**What is needed**
Retype the entries from the line containing "Select the Create new radio button" through the end of the entries, with both ends included, matching each line character for character.

┄┄┄┄┄┄┄┄┄┄┄┄┄┄┄┄┄┄┄┄

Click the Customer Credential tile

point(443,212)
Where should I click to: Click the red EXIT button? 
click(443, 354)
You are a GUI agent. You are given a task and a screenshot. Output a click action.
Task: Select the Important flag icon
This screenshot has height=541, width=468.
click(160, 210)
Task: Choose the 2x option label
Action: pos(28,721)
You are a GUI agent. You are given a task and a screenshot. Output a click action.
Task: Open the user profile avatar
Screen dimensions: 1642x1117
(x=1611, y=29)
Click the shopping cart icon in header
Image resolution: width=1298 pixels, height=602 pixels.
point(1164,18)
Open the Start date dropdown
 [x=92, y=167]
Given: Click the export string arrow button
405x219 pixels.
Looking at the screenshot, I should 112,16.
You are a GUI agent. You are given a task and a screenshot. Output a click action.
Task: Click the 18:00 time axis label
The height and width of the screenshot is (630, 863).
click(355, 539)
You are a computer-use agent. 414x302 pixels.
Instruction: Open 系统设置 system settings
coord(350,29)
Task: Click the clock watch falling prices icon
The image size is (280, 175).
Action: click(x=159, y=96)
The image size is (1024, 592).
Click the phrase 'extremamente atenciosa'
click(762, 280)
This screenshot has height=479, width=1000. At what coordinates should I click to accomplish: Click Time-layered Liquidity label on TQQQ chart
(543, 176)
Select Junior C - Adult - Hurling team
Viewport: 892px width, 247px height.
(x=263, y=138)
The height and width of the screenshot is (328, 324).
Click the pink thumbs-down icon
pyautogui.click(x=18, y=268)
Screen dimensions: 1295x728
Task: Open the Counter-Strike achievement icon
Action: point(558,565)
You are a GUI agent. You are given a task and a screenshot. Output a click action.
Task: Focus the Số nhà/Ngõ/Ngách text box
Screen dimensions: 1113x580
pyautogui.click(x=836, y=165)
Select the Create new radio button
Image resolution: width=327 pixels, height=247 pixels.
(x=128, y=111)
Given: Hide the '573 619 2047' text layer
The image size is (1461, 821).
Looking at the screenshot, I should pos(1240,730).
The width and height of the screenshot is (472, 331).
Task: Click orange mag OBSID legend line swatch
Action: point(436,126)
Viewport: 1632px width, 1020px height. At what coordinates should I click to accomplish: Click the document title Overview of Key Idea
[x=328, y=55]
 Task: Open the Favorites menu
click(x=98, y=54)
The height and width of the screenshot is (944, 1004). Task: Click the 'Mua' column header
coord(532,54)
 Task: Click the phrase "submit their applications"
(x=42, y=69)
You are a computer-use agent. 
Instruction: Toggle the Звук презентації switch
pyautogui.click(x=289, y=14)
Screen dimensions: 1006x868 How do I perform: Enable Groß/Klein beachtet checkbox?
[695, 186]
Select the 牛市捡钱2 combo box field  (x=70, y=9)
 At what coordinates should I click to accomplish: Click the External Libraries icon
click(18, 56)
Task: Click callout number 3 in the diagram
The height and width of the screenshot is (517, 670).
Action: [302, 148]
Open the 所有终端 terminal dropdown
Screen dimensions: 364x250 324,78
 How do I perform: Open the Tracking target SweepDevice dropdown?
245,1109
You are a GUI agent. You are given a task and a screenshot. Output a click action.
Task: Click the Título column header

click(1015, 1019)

┄┄┄┄┄┄┄┄┄┄┄┄┄┄┄┄┄┄┄┄

**Solution below**
Select the Create new radio button
Image resolution: width=327 pixels, height=247 pixels.
(x=128, y=111)
Given: Hide the '573 619 2047' text layer
The image size is (1461, 821).
Looking at the screenshot, I should pos(1240,730).
The width and height of the screenshot is (472, 331).
Task: Click orange mag OBSID legend line swatch
Action: point(436,126)
Viewport: 1632px width, 1020px height. At what coordinates should I click to accomplish: Click the document title Overview of Key Idea
[x=328, y=55]
 Task: Open the Favorites menu
click(x=98, y=54)
The height and width of the screenshot is (944, 1004). Task: Click the 'Mua' column header
coord(532,54)
 Task: Click the phrase "submit their applications"
(x=42, y=69)
You are a computer-use agent. 
Instruction: Toggle the Звук презентації switch
pyautogui.click(x=289, y=14)
Screen dimensions: 1006x868 How do I perform: Enable Groß/Klein beachtet checkbox?
[695, 186]
Select the 牛市捡钱2 combo box field  (x=70, y=9)
 At what coordinates should I click to accomplish: Click the External Libraries icon
click(18, 56)
Task: Click callout number 3 in the diagram
The height and width of the screenshot is (517, 670).
Action: [302, 148]
Open the 所有终端 terminal dropdown
Screen dimensions: 364x250 324,78
 How do I perform: Open the Tracking target SweepDevice dropdown?
245,1109
You are a GUI agent. You are given a task and a screenshot. Output a click action.
Task: Click the Título column header

click(1015, 1019)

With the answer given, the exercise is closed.